_EXTRAIT À LIRE_.
○ ○ ○ ○ ○ ○ ○

Existe-t-il, au sein des S.A.S., une alternative à la technique de l’émission d’actions de préférences décrites aux articles L. 228-11 et suivants du Code de commerce, en d’autres termes, un régime d’actions privilégiées propres aux S.A.S., ce régime dispensant de soumettre ces actions au régime des actions de préférence et à ses restrictions ?

Comme souvent dans les S.A.S, il semble que la résolution de cette question revient une nouvelle fois à examiner et déterminer avec précision le régime juridique applicable aux S.A.S.

1. Les actions de préférences émises par les SAS

L’article L. 227-1, alinéa 3 du Code de commerce établit notamment que les règles « compatibles » relatives aux sociétés anonyme sont applicables aux S.A.S., à l’exception, pour l’essentiel, des articles L. 225-17 à L. 225-126 du Code de commerce.

Cette longue série d’articles du Code de commerce dont l’application est expressément écartée des S.A.S concerne les règles d’administration et de direction, ainsi que les règles relatives aux assemblées générales d’actionnaires des sociétés anonymes.

Inversement, les règles relatives à l’émission des valeurs mobilières des sociétés par actions (articles L. 228-1 à L. 228-106 du Code de commerce) ne sont absolument pas exclues des dispositions applicables aux S.A.S.

Il en ressort que le régime des actions de préférence (articles L. 228-11 et suivants du Code de commerce) s’applique donc a priori aux S.A.S. et leur permet d’émettre des actions avec ou sans droit de vote, assorties de droits particuliers de toute nature, notamment pécuniaire, à titre temporaire ou permanent.

La réglementation propre aux S.A.S. permet néanmoins d’assouplir quelque peu le régime des actions de préférence des S.A.S. :

- d’une part, la limitation du droit de vote multiple au seul droit de vote double ne s’applique pas aux S.A.S. L’article L. 225-122 du Code de commerce qui interdit les droits de vote multiple, à l’exception des droits de vote double, et les articles L. 225-123 et suivants du Code de commerce qui restreignent très fortement les droits de vote double, ne s’appliquent qu’aux sociétés anonyme ou en commandite par actions. Il est donc tout à fait possible pour une S.A.S. d’émettre des actions de préférence à droit de vote triple ou quadruple, avec toute la souplesse possible ;

- d’autre part, le principe de proportionnalité du droit de vote à la quotité de capital détenue, visé à l’article L. 225-122 du Code de commerce, ne s’applique pas aux S.A.S. Il est donc possible de plafonner les droits de vote des associés de S.A.S. titulaires d’actions de préférence.

○ ○ ○ ○ ○ ○ ○

_ENREGISTREMENTS_.
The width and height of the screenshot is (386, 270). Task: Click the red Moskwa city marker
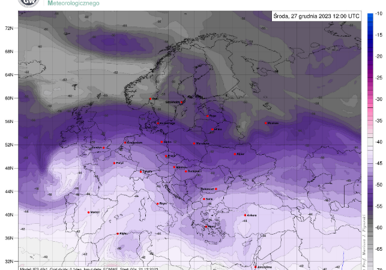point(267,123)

○ ○ ○ ○ ○ ○ ○

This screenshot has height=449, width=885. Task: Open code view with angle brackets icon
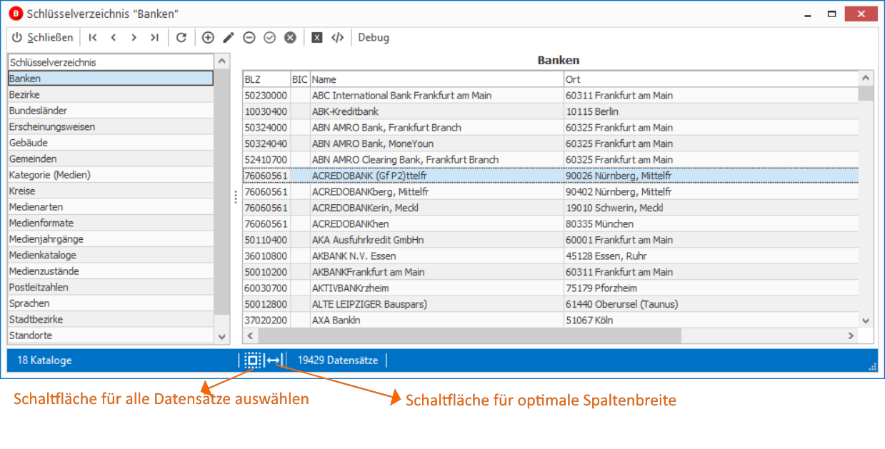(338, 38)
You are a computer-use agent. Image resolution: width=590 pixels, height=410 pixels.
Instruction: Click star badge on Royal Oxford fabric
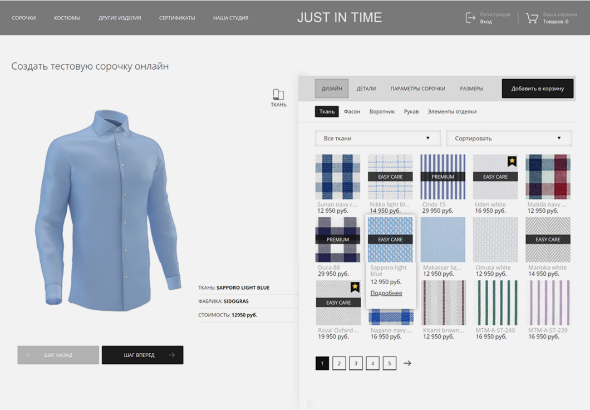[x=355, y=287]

○ ○ ○ ○ ○ ○ ○

_CONSIGNES À SUIVRE_. Pourriez-vous reprendre le texte sur les actions de préférence dans les S.A.S. et le poursuivre à partir de sa dernière phrase ?

_RÉSULTAT FINAL_.
2. Les actions « particulières » de S.A.S

Sans rechercher à détourner absolument les S.A.S du régime juridique des actions de préférence, il semble cependant qu’il reste une certaine marge de manoeuvre pour accorder plus simplement aux associés de S.A.S. certaines prérogatives particulières.

En effet, même si la question est discutée, la réglementation des S.A.S. permet encore, à mon avis, une large liberté statutaire dans les avantages qui peuvent être accordés aux associés de S.A.S.

D’abord, l’article L 227-5 du Code de commerce indique que « les statuts fixent les conditions dans lesquelles la société est dirigée ». On s’accorde à penser que cette liberté statutaire permet d’attribuer à des associés, à la constitution de la S.A.S. ou au cours de sa vie sociale, des prérogatives particulières dans la gestion et la direction de la société (par exemple, prérogatives des associés dans la composition ou le fonctionnement des organes de gestion). A priori, nul besoin en pareil cas, de passer par le régime des actions de préférences pour atteindre ce résultat.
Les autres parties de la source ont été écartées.